*Assignment:* With the pictures left out, set down the line containing "Given: Click the default slashed zero glyph" and each line after it to the end of the material, exactly as written.

·····

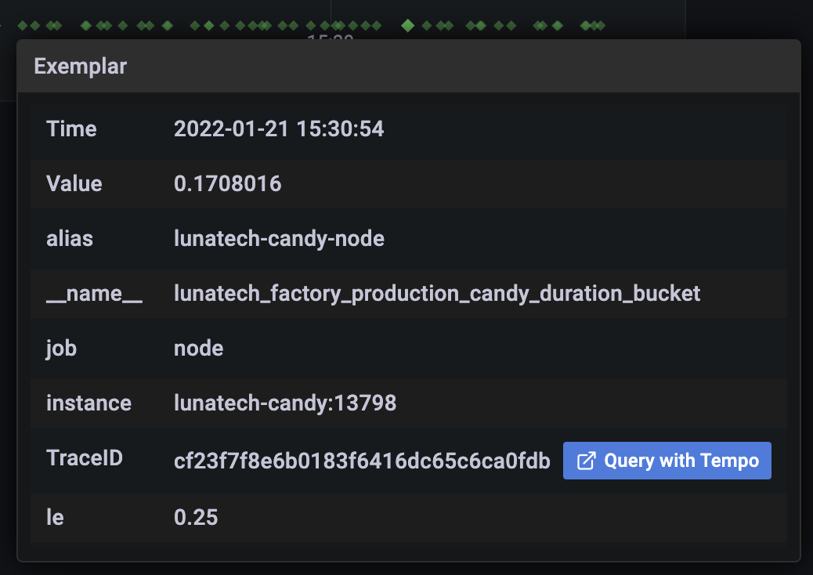Click the TraceID row label
Screen dimensions: 813x575
(85, 457)
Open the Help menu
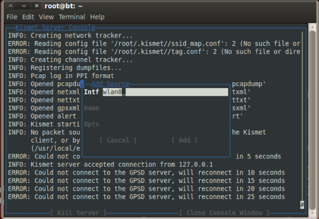Image resolution: width=319 pixels, height=219 pixels. pos(97,17)
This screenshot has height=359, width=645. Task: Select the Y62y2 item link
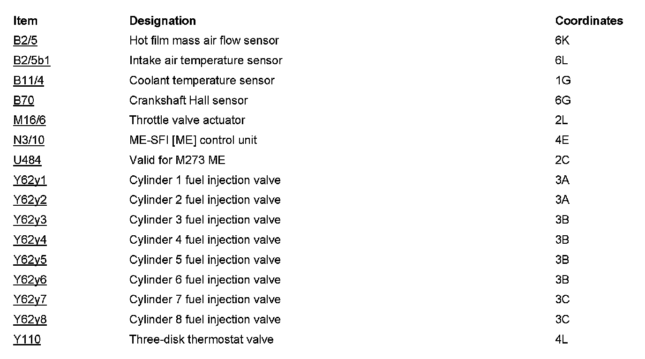[x=30, y=200]
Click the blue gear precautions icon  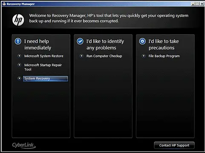142,41
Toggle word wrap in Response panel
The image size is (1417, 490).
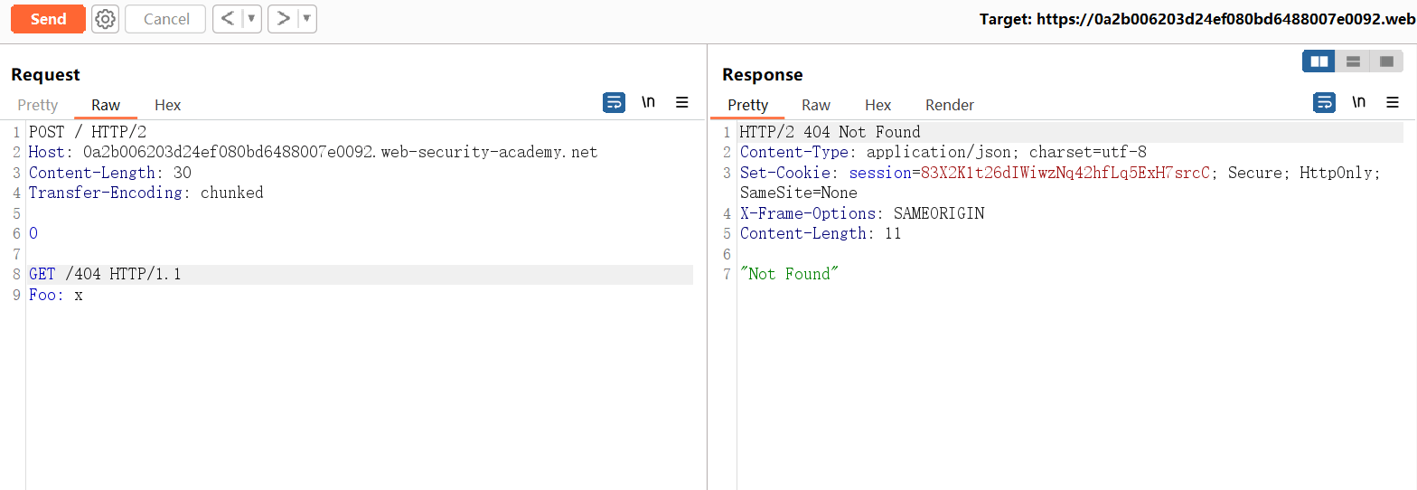(x=1324, y=103)
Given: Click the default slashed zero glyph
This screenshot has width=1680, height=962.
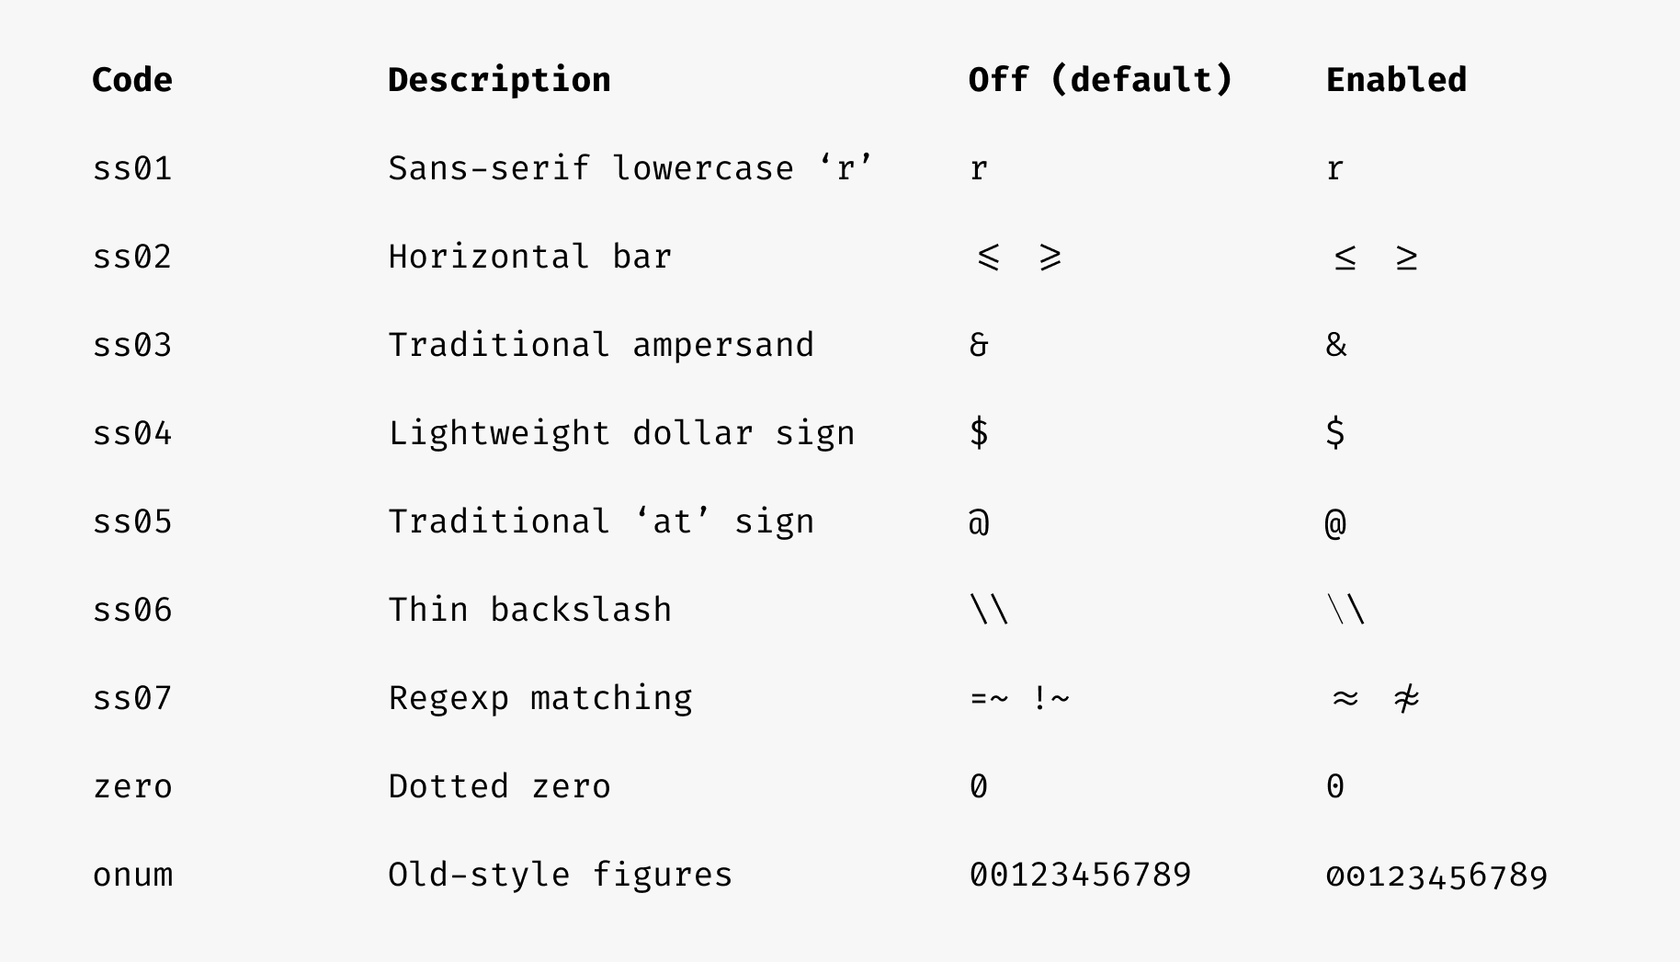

·····

*Task response:*
Given: Click the default slashed zero glyph
This screenshot has width=1680, height=962.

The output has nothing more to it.